Ex-councilman now leading homeless survey effort

Sean C. Morgan

Scott McKee of Community Services Consortium is seeking volunteers to help count and gather information about the local homeless population during the last week of January.

The U.S. Department of Housing and Urban Development conducts the a “point-in-time” count every other year, said McKee, who provides support services for veterans and families with CSC, which provides short-term housing service for veterans and their families who are homeless or about to be homeless. The Albany-based CSC is a state-designated community action agency that offers services focusing on essential day-to-day survival, such as food and housing, as well as developing new skills that lead to independence through education, training, and work. Whether you need help keeping the heat on today or want help planning for your career of tomorrow, CSC is here to help.

McKee’s job is to help connect veterans and their families to available resources where they can find help.

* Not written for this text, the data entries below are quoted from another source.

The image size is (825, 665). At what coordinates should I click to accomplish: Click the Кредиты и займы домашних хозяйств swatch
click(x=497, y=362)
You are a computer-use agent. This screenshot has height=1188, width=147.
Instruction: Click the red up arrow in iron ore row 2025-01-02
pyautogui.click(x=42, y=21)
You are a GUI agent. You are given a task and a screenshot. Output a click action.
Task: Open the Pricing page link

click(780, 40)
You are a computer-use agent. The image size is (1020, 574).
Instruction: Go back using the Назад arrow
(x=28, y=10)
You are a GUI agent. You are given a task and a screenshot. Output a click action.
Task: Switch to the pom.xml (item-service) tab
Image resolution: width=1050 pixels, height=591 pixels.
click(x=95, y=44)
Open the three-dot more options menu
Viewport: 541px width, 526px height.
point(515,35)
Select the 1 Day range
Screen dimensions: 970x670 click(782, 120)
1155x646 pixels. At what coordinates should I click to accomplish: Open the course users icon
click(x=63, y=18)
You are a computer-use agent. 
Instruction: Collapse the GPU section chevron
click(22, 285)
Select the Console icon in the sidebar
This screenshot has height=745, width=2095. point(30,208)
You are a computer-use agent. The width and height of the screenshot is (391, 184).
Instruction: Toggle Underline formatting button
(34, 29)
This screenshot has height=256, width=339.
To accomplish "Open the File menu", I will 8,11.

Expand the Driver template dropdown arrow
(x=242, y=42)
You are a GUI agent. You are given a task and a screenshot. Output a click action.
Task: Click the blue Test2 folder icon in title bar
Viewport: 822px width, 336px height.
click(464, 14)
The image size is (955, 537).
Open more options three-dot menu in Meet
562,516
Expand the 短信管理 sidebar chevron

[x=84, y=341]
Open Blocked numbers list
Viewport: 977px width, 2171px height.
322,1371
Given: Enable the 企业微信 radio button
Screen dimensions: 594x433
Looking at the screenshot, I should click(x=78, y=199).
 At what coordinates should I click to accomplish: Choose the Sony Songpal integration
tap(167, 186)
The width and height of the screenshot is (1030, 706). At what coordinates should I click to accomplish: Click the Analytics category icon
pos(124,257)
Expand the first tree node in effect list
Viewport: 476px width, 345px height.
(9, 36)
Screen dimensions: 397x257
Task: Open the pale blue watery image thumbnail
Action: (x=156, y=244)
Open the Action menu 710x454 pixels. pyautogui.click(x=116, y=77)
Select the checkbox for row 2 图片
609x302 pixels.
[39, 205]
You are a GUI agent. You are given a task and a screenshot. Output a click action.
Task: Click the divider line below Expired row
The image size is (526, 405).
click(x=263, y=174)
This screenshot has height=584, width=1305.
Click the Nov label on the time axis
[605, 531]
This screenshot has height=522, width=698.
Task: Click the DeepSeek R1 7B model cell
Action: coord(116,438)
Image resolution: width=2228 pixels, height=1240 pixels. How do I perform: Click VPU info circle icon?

“That requires me to do a lot of outreach,” McKee said, which means he often visits homeless encampments. “That kind of puts me in a position that makes it an easy assignment for me.”

While the federal government runs the project every other year, “we do it every year. We’re trying to build a solid database that is reliable and accurate.”

McKee said data for individual communities are not available, but it will become available as CSC develops its own database.

To get there, “we’re trying to establish a network of people, volunteers, organizations and agencies,” McKee said. While CSC takes the point on the count, “we rely on partnerships” with the homeless shelters, soup kitchens and food banks to help count.

The point-in-time count creates a picture of homelessness in Linn and Benton county communities that can help guide responses by the communities to the issue, he said.

McKee needs volunteers who will go in groups of two to the shelters, the food banks, soup kitchens, warming shelters and the streets, wherever the homeless congregate, to complete the surveys.

The volunteers carry questionnaires designed to gather demographic information as well as information about the circumstances surrounding each individual’s homelessness, such as where they sleep.

Normally, the point-in-time count is conducted in a single day, Jan. 30, McKee said, but because Linn and Benton counties are so rural and the homeless are spread out, the area has the last week of January to gather the information.

McKee said that the homeless tend to congregate in the same areas in Corvallis, but in communities like Lebanon and Sweet Home, they’re spread out and they move around a lot. They’re often on private property, which can make it more difficult to find and contact them.

Those who volunteer attend a one-hour training session, McKee said. He has group training sessions scheduled, but one-on-one training time is possible as needed. The training also covers how to talk with the homeless, who might be afraid or nervous.

CSC has a team to reach out and point the homeless to resources in Benton County, McKee said. It is creating a team right now for Linn County.